N, comme note salée qu’ont dû payer les Algériens pour espérer quitter le stade puis Le Caire. Un mort, plus de 150 blessés, des litres de sang qui ont coulé non loin des célèbres pyramides et des blessures non encore cicatrisées : un lourd tribut que personne n’est près d’oublier et que rien ni personne ne peut justifier.
O, comme Oumdurman, où l’EN a eu à disputer son match d’appui et gagné le droit de présence en Afrique du Sud, l’été prochain. Après Constantine en 1981 et Alger en 1985, Oumdurman restera dans l’histoire comme la ville porte-bonheur des Verts, point de passage à la Coupe du monde.
P, comme passeport algérien, ou le seul document exigé pour pouvoir rallier Khartoum et assister à la confrontation de la décennie. Ni visa, ni dossier, ni pièce justificative ou quelconque autre bout de papier exigé d’habitude : le simple passeport vert assurait à son détenteur le transport, le gîte, la nourriture, le billet d’entrée au stade et même le retour à Alger !
Q, comme Qassaman, l’hymne national que le prémédité assourdissant brouhaha du Cairo Stadium a rendu inaudible, mais qui a superbement retenti dans la Forteresse Rouge d’El-Merrikh, repris en chœur par les 20 000 supporters algériens.
R, comme Raouraoua, le président de la Fédération algérienne de football qu’il a su restructurer, au grand profit d’une EN professionnalisée. Trahi par une élimination de la CAN 2006 qui a plombé son premier mandat, Mohamed Raouraoua a pris une sacrée revanche sur le sort en menant l’équipe nationale à une Coupe du monde de la FIFA.
S, comme Saâdane, ou l’entraîneur national qui a réussi l’exploit de hisser le football national de la
107e à la 28e place mondiale. Face au génie reconnu d’Hassan Shehata, Saâdane a confirmé l’étendue de sa science tactique, alignant une EN équilibrée qui a mérité son nouveau statut de mondialiste.
T, comme traquenard ou l’ignoble attaque qu’a subie l’équipe nationale à l’arrivée de son hôtel. Police complice, ultras déchaînés, portail fermé, sécurité affaiblie et rafales de pierres enchaînées étaient les ingrédients de ce vil attentat calculé, un grave précédent dans le monde du football international.

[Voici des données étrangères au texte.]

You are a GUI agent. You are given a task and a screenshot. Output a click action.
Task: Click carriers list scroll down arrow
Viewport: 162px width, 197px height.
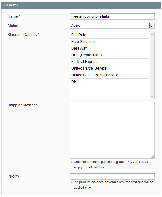[152, 96]
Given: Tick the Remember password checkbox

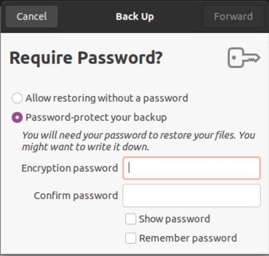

U, comme union sacrée de tous les Algériens épris de football qui se sont tous rassemblés sous l’étendard vert pour porter, tel un seul homme, l’EN aux nues et confirmé que, dans la difficulté et à l’étranger, la solidarité à l’algérienne est toujours exemplaire et sans faille.
V, comme victoire, très certainement et sans contestation aucune l’une des plus belles de l’histoire de l’Algérie indépendante et la plus célébrée depuis deux décennies. Victoire également sur cette égypte trop fière et si orgueilleuse. Victoire, enfin, pour cette jeunesse algérienne qui, l’espace d’une phase éliminatoire… victorieuse, a laissé de côté ses problèmes sociaux pour suivre et encourager son équipe favorite.
W, World Cup de la FIFA, un rêve inimaginable il y a juste un an mais rendu possible par cette génération des Ziani and Co. Une World Cup qui retrouvera donc l’Algérie pour sa première expérience sur le sol africain.
X, comme xénophilie soudanaise qu’ont ressentie sans exception tous les Algériens qui ont transité par Kahrtoum dans leur rêve de Coupe du monde. Une hospitalité exemplaire et désormais connue de tous et que même les accusations sans fondement d’Égyptiens encore sous le choc de l’élimination n’a pu altérer ou remettre en cause.
Y, comme Yahia Antar, le buteur providentiel et héros de la soirée de mercredi dernier, grâce à cette superbe réalisation qui a mis à terre l’ogre égyptien. Blessé, Yahia n’a pu aller au terme de la rencontre, quittant le terrain en traînant la patte, non sans avoir au préalable marqué, d’une inoubliable manière, le retour de l’Algérie dans le concert des grandes nations du football mondial.
Z, comme Zinédine Zidane l’Algérien, qui, ne pouvant effectuer le déplacement au Caire, a tenu néanmoins à téléphoner à Mohamed Raouraoua pour lui transmettre, ainsi qu’à tous les autres membres du club Algérie, ses encouragements avant la décisive confrontation face aux Pharaons.